A parità di peso, i diversi tipi di legna hanno pressoché lo stesso potere calorifico: i legni più densi (caratteristica tipica dei legni duri) producono un maggior calore in rapporto al volume.

I legni duri (proveniente dalle latifoglie, rovere, faggio, noce, olmo, frassino) sono meno resinosi dei legni dolci quindi bruciano più lentamente, dando un calore più durevole.

I legni dolci (proveniente dalle conifere, o sempreverdi, come pino, abete, larice) bruciano in fretta, producendo calore intenso, rendendoli più adatti per accendere il fuoco più che per alimentarlo.

Se decidiamo di usare legni dolci come combustibile principale dovremo ricaricare la stufa frequentemente; la loro combustione produce una maggior quantità di sostanze che si depositeranno sulle pareti del camino, rendendo così necessarie frequenti di operazioni di pulizia.

Il giusto equilibrio per avere un fuoco caldo e durevole si ottiene mescolando una minima quantità di legno dolce con la restante parte di legno duro.

Da valutare però oltre alla capacità di combustione che presentano i diversi tipi di legno è soprattutto la disponibilità locale.
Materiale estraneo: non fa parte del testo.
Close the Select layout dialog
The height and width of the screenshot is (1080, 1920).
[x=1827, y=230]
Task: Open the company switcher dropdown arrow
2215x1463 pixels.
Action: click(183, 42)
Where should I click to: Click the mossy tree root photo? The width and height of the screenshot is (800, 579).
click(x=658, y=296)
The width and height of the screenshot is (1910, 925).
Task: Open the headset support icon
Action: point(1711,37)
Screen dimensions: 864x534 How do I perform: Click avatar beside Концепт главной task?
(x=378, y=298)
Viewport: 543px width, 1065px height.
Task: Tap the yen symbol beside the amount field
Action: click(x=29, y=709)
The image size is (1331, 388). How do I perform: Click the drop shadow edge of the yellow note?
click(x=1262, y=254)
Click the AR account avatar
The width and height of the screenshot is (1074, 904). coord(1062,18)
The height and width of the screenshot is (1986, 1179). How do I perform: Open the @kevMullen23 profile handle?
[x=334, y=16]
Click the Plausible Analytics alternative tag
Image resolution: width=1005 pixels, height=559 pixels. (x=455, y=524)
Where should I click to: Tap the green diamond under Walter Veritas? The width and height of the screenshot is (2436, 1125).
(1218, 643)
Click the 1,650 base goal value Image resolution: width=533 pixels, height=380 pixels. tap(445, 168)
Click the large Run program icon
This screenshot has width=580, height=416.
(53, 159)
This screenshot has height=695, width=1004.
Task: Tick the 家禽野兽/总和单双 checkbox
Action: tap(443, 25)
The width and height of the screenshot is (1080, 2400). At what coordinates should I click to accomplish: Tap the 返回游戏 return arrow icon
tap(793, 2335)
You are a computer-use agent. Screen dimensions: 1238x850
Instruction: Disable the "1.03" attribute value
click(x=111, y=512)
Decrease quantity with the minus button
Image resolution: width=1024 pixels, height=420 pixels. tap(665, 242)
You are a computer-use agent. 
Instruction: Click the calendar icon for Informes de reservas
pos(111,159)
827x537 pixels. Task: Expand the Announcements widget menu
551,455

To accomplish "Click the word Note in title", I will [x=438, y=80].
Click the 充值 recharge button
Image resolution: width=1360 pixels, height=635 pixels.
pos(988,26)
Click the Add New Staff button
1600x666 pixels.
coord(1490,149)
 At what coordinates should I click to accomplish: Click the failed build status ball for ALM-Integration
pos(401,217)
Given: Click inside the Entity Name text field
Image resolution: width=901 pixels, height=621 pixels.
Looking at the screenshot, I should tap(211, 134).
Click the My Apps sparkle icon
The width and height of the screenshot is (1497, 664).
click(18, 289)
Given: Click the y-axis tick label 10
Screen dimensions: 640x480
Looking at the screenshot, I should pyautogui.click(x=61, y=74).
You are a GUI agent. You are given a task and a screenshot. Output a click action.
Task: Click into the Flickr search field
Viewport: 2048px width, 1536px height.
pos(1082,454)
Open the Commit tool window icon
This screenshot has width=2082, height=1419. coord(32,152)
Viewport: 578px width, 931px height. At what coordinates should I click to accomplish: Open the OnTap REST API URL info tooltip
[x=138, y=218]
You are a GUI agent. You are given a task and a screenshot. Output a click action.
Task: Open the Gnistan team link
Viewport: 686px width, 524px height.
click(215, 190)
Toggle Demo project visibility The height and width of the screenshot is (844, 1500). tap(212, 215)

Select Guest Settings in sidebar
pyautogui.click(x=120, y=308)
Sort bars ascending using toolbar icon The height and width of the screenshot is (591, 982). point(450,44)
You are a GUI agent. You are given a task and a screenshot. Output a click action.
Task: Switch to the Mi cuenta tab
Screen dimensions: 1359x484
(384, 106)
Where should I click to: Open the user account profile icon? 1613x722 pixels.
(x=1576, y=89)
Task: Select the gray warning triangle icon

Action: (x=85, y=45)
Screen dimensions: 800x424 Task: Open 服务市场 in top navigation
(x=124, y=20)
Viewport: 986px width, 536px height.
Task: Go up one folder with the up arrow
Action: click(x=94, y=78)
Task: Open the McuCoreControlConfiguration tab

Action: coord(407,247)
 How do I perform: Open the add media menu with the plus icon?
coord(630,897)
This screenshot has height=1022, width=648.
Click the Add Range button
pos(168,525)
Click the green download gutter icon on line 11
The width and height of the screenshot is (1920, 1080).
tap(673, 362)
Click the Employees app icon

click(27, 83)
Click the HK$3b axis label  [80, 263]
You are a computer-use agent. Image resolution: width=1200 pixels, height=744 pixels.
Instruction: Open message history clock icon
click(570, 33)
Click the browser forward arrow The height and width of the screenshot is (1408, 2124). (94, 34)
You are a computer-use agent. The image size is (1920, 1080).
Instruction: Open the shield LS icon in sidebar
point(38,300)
Tipo di legno Quantità di calore Facilità di combustione Densità dei fumi Facilità di taglio
Legni duri
Acero Alta Buona Bassa Buona
Betulla Alta Buona Bassa Buona
Ciliegio Media Buona Bassa Buona
Faggio Alta Buona Bassa Buona
Frassino Alta Buona Bassa Buona
Noce Media Buona Bassa Buona
Olmo Media Media Media Media
Pioppo Bassa Buona Media Media
Rovere Alta Buona Bassa Buona
Legni dolci
Abete Bassa Media Media Media
Larice Media Buona Media Buona
Pino Bassa Media Media Media

Le scelte più favorevoli sono: frassino, faggio, betulla, rovere, carpino, acero, tutti legni con alto potere calorifico, facilità di combustione, poco fumo prodotto, facilità di taglio.

E’ molto importante che nelle stufe o nei caminetti non si bruci immondizia o vari materiali di scarto, la combustione di questi materiali produce polveri e gas nocivi che sono dannosi per l’ambiente e per l’impianto.

Allo stesso modo non bisogna bruciare legnami di scarto proveniente da da imballaggi (bancali ad esempio) o mobili di legno, formica, legna di vecchie finestre e pavimenti, compensato, legno impregnato, verniciato o trattato. Non sono da considerare legna da ardere.

Oltre a ciò non bisogna bruciare: carta plastificata, sostanze artificiali di qualsiasi tipo, giornali, carta, riviste, imballi, tetra pak, fazzoletti, carta di giornale, cartoni ecc. contengono sostanze che possono danneggiare l’impianto, oltre che a sviluppare sostanze inquinanti.